Classes morfológicas

Classificar morfemas e palavras é uma tarefa complexa que talvez nunca chegue a um resultado satisfatório. Para começar, é preciso entender que as classificações não são boas em si, mas quando adequadas a um determinado fim. Uma boa classificação para uma finalidade não invalida outra, igualmente boa, que atende outra necessidade.

Estudando os morfemas e palavras da língua portuguesa, encontramos vários pontos de vista que poderiam gerar classificações interessantes, por isso não vamos tentar estabelecer aqui a classificação morfológica definitiva. Faremos uma escolha por determinada abordagem, que diverge em alguns pontos da Gramática Tradicional, mas que a nosso ver lança luz sobre alguns aspectos ainda não esmiuçados a contento pelos estudos morfológicos.

Morfologia

Morfemas ou palavras? Classificar morfemas ou palavras? A decisão não é simples, pois optando exclusivamente por uma ou outra unidade formal deixamos descobertos vários aspectos morfológicos importantes. Em função disso, vamos adotar uma solução intermediária. Primeiramente, vamos nos ocupar da classificação dos morfemas presos e, em seguida, passaremos à classificação de palavras, mesmo sabendo que a delimitação dos morfemas presos e palavras apresenta alguns problemas, resolvidos em nossa língua por convenção. Dessa forma, cremos que é possível dar conta das ocorrências morfológicas da língua portuguesa.

Resumidamente, apresentamos nossa proposta de classificação morfológica a seguir:

Adotando outros critérios, poderíamos obter agrupamentos variados como, por exemplo:

  • Modificadores. Neste grupo poderíamos incluir adjetivos, advérbios, artigos, demonstrativos, possessivos e quantificadores.
  • Primários. Nesta classe poderíamos incluir os substantivos e os verbos, porque funcionam como modificados primários.
  • Relacionais. Esta classe conteria conectivos, preposições, remissivos e subordinativos.
  • Substitutos. Classe que reuniria interrogativos, locativos, pronomes, remissivos e temporais.
  • Nomes. Nesta classe entrariam substantivos, pronomes e outras classes que apresentam comportamento similar ao de substantivos.
  • Lexicais. Esta classe abrangeria os lexemas que portam significados nocionais, ou seja, aqueles que remetem à objetividade.
  • Gramaticais. Classe complementar a dos lexicais, que abrangeria lexemas relacionais e outros que exercem funções ditas gramaticais na frase.

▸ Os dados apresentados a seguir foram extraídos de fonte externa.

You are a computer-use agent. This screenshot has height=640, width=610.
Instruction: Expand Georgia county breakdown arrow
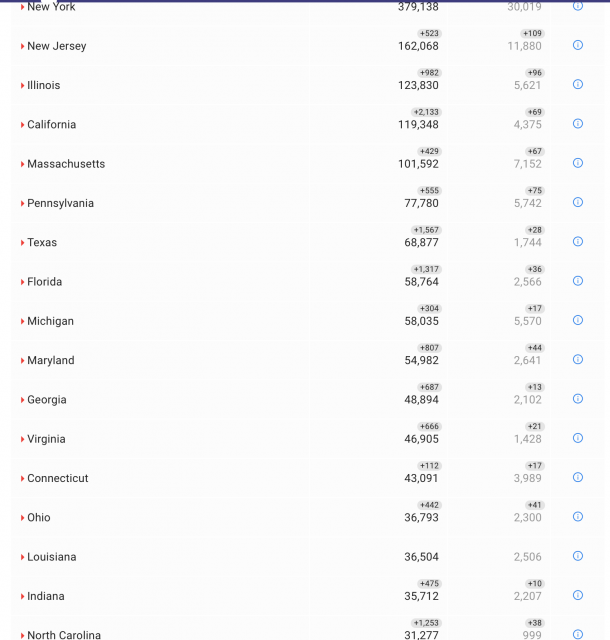pos(23,400)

A maior dificuldade em se adotar as classes acima advém do comportamento híbrido de muitas palavras do português. Os demonstrativos e os quantificadores, por exemplo, embora ocorram na maioria dos casos como modificadores, também ocorrem como substitutos. Os locativos e temporais têm características similares às dos advérbios.

As classificações aqui propostas não esgotam o assunto. A língua portuguesa apresenta desde classes amplas com milhares de lexemas e características morfológicas bem definidas como os verbos, até classes reduzidas com características voláteis e de  difícil enquadramento.  Não é ousado dizer que se levarmos o esforço de classificação até as últimas consequências encontraremos várias classes formadas por um só lexema. Que dizer, por exemplo, do lexema cujo, que apresenta características de remissivo e de possessivo simultaneamente? Que dizer de sim e de não, palavras tradicionalmente arroladas na classe dos advérbios mas que apresentam comportamento singularíssimo.